___ SOURCE RECORDS ___

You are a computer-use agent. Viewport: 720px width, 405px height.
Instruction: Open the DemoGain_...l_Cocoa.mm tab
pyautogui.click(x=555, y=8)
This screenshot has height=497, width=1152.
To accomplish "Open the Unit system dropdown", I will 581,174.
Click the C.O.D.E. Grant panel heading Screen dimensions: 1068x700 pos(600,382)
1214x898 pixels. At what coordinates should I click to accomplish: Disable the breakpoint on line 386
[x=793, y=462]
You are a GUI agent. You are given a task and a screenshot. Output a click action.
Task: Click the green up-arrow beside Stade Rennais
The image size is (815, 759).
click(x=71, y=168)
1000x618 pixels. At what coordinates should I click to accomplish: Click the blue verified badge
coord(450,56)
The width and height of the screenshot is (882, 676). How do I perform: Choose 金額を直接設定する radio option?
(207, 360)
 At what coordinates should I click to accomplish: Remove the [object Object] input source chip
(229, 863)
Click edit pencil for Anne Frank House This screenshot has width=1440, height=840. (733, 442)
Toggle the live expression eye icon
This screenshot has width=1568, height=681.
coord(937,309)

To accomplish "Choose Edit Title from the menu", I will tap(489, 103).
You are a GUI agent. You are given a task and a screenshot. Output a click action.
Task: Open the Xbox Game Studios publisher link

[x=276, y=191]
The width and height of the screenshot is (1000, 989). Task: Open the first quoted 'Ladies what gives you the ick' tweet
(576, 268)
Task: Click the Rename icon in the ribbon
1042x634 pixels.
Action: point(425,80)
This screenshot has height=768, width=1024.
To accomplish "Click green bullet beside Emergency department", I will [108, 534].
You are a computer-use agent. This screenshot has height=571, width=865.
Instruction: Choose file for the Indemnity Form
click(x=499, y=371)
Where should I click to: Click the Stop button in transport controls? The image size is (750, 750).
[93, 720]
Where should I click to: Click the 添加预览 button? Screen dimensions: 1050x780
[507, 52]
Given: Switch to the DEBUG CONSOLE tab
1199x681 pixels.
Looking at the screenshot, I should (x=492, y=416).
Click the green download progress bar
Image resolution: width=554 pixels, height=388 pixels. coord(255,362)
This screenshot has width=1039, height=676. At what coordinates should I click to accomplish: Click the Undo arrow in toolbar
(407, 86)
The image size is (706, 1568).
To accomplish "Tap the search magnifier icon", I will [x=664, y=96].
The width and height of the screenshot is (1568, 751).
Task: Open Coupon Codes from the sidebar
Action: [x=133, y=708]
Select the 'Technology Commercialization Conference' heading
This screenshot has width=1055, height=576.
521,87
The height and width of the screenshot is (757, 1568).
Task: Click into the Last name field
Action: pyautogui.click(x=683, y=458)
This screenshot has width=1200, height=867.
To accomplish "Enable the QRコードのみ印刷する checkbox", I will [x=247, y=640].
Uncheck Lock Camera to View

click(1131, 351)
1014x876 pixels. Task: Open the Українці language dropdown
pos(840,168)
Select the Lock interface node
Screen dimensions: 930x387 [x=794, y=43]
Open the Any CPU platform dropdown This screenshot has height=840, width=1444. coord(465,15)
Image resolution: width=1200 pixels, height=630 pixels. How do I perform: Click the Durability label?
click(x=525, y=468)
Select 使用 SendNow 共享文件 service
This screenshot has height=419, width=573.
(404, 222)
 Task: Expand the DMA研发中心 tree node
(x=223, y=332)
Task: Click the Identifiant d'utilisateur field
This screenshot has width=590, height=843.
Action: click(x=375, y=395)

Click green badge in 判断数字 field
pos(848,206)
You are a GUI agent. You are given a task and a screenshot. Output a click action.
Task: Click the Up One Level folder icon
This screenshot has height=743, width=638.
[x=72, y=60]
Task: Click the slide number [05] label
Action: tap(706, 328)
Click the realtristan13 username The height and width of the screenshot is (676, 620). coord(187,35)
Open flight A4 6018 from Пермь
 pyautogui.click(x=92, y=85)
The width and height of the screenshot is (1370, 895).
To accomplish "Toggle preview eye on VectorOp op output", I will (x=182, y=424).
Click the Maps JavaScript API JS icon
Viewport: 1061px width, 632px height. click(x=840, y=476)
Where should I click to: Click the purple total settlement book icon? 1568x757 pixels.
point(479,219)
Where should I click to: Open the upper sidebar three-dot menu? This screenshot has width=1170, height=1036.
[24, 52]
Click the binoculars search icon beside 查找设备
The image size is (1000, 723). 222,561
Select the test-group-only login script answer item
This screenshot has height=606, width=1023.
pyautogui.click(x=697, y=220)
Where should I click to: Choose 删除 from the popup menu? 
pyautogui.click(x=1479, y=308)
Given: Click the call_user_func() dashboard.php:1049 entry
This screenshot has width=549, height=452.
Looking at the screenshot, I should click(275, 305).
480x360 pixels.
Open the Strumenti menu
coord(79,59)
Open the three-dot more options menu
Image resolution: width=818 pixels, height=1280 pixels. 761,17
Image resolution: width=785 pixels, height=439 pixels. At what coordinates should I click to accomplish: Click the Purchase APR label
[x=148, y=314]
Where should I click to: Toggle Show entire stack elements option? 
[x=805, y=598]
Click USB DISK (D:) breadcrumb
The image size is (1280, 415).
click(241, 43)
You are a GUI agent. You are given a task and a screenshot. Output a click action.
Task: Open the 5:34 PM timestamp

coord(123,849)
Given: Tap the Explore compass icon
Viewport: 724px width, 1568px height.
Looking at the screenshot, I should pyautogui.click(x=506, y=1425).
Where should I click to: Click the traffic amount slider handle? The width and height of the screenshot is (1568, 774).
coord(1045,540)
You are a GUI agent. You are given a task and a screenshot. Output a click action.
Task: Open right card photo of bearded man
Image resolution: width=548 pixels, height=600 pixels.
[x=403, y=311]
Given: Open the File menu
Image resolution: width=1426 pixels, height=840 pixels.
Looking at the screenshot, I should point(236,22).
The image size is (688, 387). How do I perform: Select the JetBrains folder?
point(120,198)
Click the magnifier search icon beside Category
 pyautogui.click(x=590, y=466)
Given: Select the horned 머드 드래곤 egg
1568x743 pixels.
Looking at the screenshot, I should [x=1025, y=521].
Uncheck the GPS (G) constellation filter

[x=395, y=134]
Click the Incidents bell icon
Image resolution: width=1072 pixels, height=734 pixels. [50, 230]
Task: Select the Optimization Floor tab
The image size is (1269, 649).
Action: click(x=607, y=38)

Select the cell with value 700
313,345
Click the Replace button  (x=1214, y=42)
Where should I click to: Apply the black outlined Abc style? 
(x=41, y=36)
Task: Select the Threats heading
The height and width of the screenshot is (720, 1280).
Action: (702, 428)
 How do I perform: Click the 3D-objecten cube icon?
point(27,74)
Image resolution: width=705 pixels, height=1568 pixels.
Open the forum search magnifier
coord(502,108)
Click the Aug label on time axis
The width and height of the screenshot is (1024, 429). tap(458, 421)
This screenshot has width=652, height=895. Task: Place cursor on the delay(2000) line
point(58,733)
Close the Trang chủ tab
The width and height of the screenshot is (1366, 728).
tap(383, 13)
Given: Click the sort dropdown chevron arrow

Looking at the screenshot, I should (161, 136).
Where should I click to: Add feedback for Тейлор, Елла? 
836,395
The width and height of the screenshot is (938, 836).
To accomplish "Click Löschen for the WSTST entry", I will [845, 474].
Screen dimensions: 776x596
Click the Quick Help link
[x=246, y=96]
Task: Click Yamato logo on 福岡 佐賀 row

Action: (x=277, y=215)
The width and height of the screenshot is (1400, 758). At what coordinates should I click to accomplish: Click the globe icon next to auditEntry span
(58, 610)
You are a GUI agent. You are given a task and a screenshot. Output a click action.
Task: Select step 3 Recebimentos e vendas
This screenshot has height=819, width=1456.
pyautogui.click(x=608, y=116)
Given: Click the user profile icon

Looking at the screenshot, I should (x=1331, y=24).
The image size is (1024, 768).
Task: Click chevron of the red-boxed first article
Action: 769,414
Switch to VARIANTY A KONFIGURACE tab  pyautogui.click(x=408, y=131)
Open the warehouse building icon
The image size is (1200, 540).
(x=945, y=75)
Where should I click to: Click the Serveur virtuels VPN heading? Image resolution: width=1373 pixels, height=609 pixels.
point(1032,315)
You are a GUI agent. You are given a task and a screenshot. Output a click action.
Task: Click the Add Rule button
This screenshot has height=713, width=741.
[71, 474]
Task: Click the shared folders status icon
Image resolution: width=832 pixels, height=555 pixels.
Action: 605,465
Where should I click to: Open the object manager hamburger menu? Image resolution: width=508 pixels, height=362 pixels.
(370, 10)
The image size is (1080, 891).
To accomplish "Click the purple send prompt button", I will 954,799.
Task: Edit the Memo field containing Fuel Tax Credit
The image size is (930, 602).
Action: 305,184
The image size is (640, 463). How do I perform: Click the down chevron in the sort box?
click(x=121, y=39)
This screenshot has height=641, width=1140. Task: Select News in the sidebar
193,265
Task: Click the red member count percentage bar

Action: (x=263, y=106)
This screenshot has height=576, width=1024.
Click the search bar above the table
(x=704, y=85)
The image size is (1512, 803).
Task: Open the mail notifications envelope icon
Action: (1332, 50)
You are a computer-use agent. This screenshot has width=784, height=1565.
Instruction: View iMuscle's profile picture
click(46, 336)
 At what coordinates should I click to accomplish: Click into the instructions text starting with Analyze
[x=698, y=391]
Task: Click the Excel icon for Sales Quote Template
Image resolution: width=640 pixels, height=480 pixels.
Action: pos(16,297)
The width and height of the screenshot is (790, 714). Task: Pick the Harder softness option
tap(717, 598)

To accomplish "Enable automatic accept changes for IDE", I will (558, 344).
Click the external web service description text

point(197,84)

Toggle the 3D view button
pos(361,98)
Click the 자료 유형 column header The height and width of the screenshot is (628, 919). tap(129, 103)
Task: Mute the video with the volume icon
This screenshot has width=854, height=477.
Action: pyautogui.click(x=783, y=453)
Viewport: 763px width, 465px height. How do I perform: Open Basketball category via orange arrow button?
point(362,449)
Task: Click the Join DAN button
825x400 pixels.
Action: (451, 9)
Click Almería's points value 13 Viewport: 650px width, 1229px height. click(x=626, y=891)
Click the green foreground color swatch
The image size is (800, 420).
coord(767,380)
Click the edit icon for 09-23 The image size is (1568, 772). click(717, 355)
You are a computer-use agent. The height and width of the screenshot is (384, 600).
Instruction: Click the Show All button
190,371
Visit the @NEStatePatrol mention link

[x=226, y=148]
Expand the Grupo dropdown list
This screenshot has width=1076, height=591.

___

### ACTION ITEM
All that is wanted is the stretch of lines above from the one containing "This screenshot has height=606, width=1023." through the one containing "Task: Open right card photo of bearded man", duplicated exactly.

### RESPONSE BELOW
This screenshot has height=606, width=1023.
pyautogui.click(x=697, y=220)
Where should I click to: Choose 删除 from the popup menu? 
pyautogui.click(x=1479, y=308)
Given: Click the call_user_func() dashboard.php:1049 entry
This screenshot has width=549, height=452.
Looking at the screenshot, I should click(275, 305).
480x360 pixels.
Open the Strumenti menu
coord(79,59)
Open the three-dot more options menu
Image resolution: width=818 pixels, height=1280 pixels. 761,17
Image resolution: width=785 pixels, height=439 pixels. At what coordinates should I click to accomplish: Click the Purchase APR label
[x=148, y=314]
Where should I click to: Toggle Show entire stack elements option? 
[x=805, y=598]
Click USB DISK (D:) breadcrumb
The image size is (1280, 415).
click(241, 43)
You are a GUI agent. You are given a task and a screenshot. Output a click action.
Task: Open the 5:34 PM timestamp

coord(123,849)
Given: Tap the Explore compass icon
Viewport: 724px width, 1568px height.
Looking at the screenshot, I should pyautogui.click(x=506, y=1425).
Where should I click to: Click the traffic amount slider handle? The width and height of the screenshot is (1568, 774).
coord(1045,540)
You are a GUI agent. You are given a task and a screenshot. Output a click action.
Task: Open right card photo of bearded man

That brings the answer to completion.